Brandon eyepieces are noted for their exceptional contrast and extremely dark background, two reasons why Questar Corporation has been including them with their telescopes since 1971.  All Brandon eyepieces are parfocal.

In a test of many eyepieces, noted deep-sky observer, Ron Morales, rated Brandon eyepieces #1 for contrast, which is the single most important characteristic for any eyepiece.

Some question why we do not multi-coat our Brandon lenses.  In the past, several sets of Brandons were made with 7-layer multi-coatings with no improvement.  In fact, not using multi-coating eliminates or greatly reduces the phenomenon known as narrow angle light scatter.  Multi-coatings have more narrow angle light scatter than standard eyepiece coatings.  This effect readily can be seen when viewing bright objects like Venus, Mars, or Jupiter, where this scatter greatly interferes with low-contrast detail.

• [Given information]
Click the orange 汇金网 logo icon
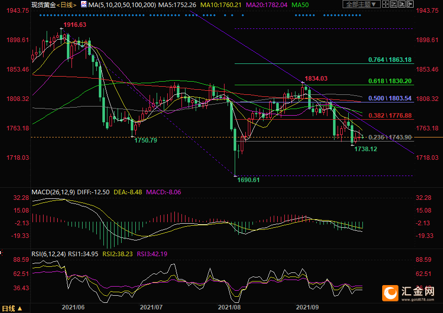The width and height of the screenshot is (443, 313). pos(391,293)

...

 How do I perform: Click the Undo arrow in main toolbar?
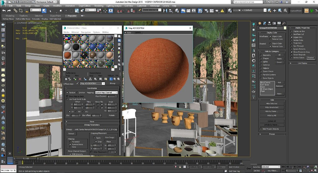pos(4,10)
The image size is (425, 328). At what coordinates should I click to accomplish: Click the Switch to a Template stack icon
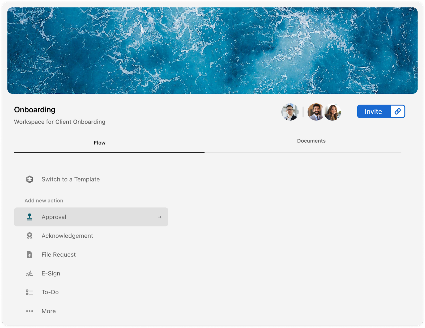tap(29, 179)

• [Set problem] Reproduce the passage of the Brandon eyepiece text between "Brandon eyepieces are noted" and "eyepieces are parfocal.", inclusive.

• [Task answer]
Brandon eyepieces are noted for their exceptional contrast and extremely dark background, two reasons why Questar Corporation has been including them with their telescopes since 1971.  All Brandon eyepieces are parfocal.